7.4 After connecting the mechanism with the circuit breaker, the mechanism should firstly

carry out the slow division and slow closing action, in order to check and exclude the jamming phenomenon of the whole mechanical transmission system. The mechanism of the slow closing and slow action can be realized by the board hand through the rotation of the mechanism output shaft of the human power to close the joints. Note that in the slow human slow closing operation, do not have to be forced to close the gate in place, so as to avoid damage to the mechanism.

8 Use and maintenance

8.1 Before using the mechanism, you should check whether the rated voltage (current) of the motor, coil and other electrical components on the mechanism is in line with the requirements, and check whether the mechanism has been damaged by parts (e.g., due to improper transportation), loose fasteners, and disconnected wires.
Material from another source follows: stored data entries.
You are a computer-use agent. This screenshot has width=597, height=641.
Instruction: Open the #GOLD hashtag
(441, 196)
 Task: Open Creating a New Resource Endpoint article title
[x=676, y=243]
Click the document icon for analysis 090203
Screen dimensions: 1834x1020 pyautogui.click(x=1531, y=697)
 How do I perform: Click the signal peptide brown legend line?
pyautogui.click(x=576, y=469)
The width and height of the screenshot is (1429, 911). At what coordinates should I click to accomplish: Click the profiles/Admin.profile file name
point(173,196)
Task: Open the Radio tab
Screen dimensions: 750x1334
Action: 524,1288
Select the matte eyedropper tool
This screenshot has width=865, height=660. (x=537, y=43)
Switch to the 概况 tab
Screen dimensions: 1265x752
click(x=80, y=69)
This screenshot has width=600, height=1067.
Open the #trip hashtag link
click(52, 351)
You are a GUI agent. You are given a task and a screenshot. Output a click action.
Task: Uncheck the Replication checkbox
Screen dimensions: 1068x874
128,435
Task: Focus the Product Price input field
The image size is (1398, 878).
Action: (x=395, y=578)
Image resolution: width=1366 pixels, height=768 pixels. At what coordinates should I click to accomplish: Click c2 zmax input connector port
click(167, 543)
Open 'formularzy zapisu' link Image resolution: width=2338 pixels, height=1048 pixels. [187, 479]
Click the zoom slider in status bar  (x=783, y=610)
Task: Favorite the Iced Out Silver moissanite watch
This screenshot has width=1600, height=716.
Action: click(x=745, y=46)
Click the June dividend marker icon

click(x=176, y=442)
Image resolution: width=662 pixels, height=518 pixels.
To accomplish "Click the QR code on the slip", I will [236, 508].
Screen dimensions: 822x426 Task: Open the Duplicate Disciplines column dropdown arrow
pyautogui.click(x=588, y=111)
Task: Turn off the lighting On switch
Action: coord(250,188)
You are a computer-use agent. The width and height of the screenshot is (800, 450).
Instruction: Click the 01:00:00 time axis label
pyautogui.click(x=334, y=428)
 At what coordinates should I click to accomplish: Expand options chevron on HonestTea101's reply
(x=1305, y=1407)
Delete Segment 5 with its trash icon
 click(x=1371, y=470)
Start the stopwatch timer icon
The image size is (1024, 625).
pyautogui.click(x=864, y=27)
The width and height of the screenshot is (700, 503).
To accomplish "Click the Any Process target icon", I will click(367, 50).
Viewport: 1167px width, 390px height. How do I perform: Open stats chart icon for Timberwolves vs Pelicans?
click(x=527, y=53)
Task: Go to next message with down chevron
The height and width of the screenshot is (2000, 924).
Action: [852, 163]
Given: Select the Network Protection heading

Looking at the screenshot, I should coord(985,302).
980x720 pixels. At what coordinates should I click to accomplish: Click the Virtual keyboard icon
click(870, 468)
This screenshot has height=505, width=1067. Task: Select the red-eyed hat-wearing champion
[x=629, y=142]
8.2 Before operating the mechanism for the first time, each transmission part of the mechanism should be properly lubricated.

8.3 The mechanism should be lubricated and inspected periodically during operation.

8.4 When the mechanism is under normal maintenance, the energy of the closing spring should be released first: the method of releasing the closing spring can be to drive the circuit breaker to carry out a "closing-splitting" operation (at this time, the motor should be disconnected so as not to store the energy again), or in the state of the circuit breaker splitting the circuit breaker with a manual splitting button to open the splitting half-axis and the buckling of the buckle plate, and then The closing signal (electric or manual button) is given to the closing spring to release energy without load.